By admin • Jul 10th, 2008

Paper tigers. But despite new regulations, and despite devising ways to attract them, captive insurance remains largely a Western phenomenon. “In such a file, lawyers open a captive account and pay premium to the captive. Once you pay the premium, it shows as an expense. But they don’t recover the claim from the captive immediately and let it pile up. Such amounts are claimed only when there are other losses to offset,” explains Mohomed of Dana Insurance. “This way they are able to control the taxes.”

Not surprisingly, a number of lawyers can be found loitering around Bermuda. When they get there, they set up accounts and name the captives; they get a computer-generated number and their new company registered on paper. According to Mohomed, some industries such as explosive manufacturers or people who are dealing with hazardous goods do not get insurers. “So they form captives of their own called association captives,” he says.

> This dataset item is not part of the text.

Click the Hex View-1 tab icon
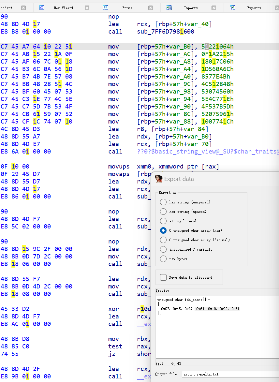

David Howden, the chief executive of Hyperion and chairman of the Howden Broking Group, admits that tax is part of the reasons for having captives. According to Howden, captives are a very evolved forms of insurance, and are cut out for large corporations. “Captives work better when you have risks where you can predict what the loss ratio is going to be,” he says. “So rather than money-transfer between an insurer and a client, you put it into a captive. Liability insurance is not like that. It has sudden spikes and captives cannot take those spikes because those spikes knock you out.” London-based Howden Insurance Brokers is starting up its operations in the region by opening an office in Dubai.

Most industry observers agree that whenever captives find more takers in the region, mainstream insurance providers would feel the pinch because their revenues would be eaten away.

“Around 15 to 20 percent of the revenues in America go to captives, and it would certainly show up on mainstream insurance providers,” says Mohomed.